My Hospital Birth Experience: Part 3
August 14th, 2007 by MamaBearHours passed. They felt like days.
The nurse checked me. I had arrived: 9 cm. I remember feeling ecstatic about this, even through all the pain. I could see the light at the end of the tunnel. I felt like pushing, though I was told I still had a bit of a “lip” and that I shouldn’t push. The urge was pretty powerful, though, so I did a tiny bit of pushing.
I made a wonderful discovery. Pushing, though scary at first, feels good. Well, good in the way vomiting feels good when you’ve got food poisoning.
I did some more scary vomit-pushes. I tried it in different positions: squat, all-fours, side. Nothing happened; no further progress was made and I was wearing myself out. Finally my OB asked me to get in the classic lithotomy position because as she explained it, it opens up the pelvis more. I had zero energy to discuss this with her, the contradictory information from all the childbirth books I’d read over the years notwithstanding. However, she’d attended over a thousand deliveries in her OB/GYN career, so I figured she had some experience in the matter. Plus, she told me once about how she labored naturally and delivered two babies of her own. Upon remembering that, I took her advice with complete confidence.

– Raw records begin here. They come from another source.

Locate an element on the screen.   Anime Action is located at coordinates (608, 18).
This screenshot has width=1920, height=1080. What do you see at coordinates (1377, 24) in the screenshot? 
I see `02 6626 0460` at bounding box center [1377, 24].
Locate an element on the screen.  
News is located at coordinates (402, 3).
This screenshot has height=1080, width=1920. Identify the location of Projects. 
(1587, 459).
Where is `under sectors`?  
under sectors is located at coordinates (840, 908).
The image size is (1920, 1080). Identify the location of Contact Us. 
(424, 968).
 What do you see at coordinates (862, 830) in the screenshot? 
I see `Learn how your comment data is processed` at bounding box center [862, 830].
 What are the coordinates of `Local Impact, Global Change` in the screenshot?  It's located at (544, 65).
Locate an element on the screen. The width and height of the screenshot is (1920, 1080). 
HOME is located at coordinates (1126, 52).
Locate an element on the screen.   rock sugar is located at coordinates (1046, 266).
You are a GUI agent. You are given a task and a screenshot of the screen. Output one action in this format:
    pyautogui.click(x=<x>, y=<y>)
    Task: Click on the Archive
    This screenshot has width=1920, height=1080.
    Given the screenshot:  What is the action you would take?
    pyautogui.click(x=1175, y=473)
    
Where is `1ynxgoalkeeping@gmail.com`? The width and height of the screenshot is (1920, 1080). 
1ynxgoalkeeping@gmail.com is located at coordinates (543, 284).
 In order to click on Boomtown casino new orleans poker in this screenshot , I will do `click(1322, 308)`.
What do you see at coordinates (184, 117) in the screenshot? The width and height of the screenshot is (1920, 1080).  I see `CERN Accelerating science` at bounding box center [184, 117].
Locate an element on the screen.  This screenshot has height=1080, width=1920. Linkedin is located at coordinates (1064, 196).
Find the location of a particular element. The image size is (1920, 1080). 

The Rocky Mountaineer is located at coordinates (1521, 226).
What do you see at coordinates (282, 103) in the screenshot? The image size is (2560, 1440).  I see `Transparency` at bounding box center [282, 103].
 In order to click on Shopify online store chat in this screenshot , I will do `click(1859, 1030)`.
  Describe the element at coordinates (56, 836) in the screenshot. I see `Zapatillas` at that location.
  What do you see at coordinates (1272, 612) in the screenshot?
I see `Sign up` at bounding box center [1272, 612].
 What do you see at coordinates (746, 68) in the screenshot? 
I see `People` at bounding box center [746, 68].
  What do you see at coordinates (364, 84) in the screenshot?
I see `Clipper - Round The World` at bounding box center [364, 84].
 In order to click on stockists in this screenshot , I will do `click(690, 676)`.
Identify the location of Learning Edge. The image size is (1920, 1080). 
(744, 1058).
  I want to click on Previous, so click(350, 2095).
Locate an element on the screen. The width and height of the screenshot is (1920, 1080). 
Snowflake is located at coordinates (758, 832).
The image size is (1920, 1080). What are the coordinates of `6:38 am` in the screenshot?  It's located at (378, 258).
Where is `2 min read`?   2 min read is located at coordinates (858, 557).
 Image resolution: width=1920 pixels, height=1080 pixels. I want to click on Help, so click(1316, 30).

Lithotomy position it was. Let me pause for a moment to describe what being in the lithotomy position feels like when you’re nine months pregnant and have been laboring for about 24 hours on no sleep. Strap a fifty-pound boulder to your midsection. Make sure it’s strapped very tightly so that all your organs are uncomfortably compressed. Do the treadmill/cattle prod thing for 24 hours straight. No breaks allowed, not even when you’re having an ungodly internal check or while a tiny vein in your hand is being poked for an IV. After 24 hours of strict treadmill-cattle-prodding torture, invasive internal checking, and needle-poking, you then need to lie down flat on your back with the boulder still tightly strapped to your belly, lift your knees, and wait for more electric shocks so that you may vomit-push your boulder out your vagina. Also, you’re naked and there are at least five people in the room focused entirely on your bloody, possibly poopy crotchal region.
So.
My husband held my right leg and my dear friend Ann held my left. I waited for the next electrocution, I mean, contraction, and I pushed. It felt great and scary, like a good vomit should. Like all cathartic vomits, though, they happen in clusters. So one good push wasn’t enough. I needed to experience a few more to be done with this. I was ready. But my body wasn’t. My contractions put up a little “Be back soon!” sign on my uterus while I lay there, fuming and pushing impotently. I decided to stop pushing and reserve my energy until the next contraction. That’s what they’re there for, after all.
I remember the OB and the labor nurse (who were both awesome, especially the nurse) said, “Oh wow, she’s a good pusher!” and I clung to that like a shipwreck survivor to soggy driftwood. I also remember Ann and my husband, well, actually, everybody, saying, “Oh, I see the head! I see the head!” That alone gave me more strength than the pitocin. Thank goodness they didn’t say instead, “She’s pooping! She’s pooping!” Because I would have grabbed my feces and flung it at the lot of them.
The next contraction came, and I rode that wave for all it was worth. One more solid push and she was out! Whew! What a relief! Good thing, too, ‘cause I’m not sure I could have done that for much longer.
From the moment the Cytotec had been inserted into my cervix to the moment I pushed my daughter out of the birth canal, 24 hours had elapsed.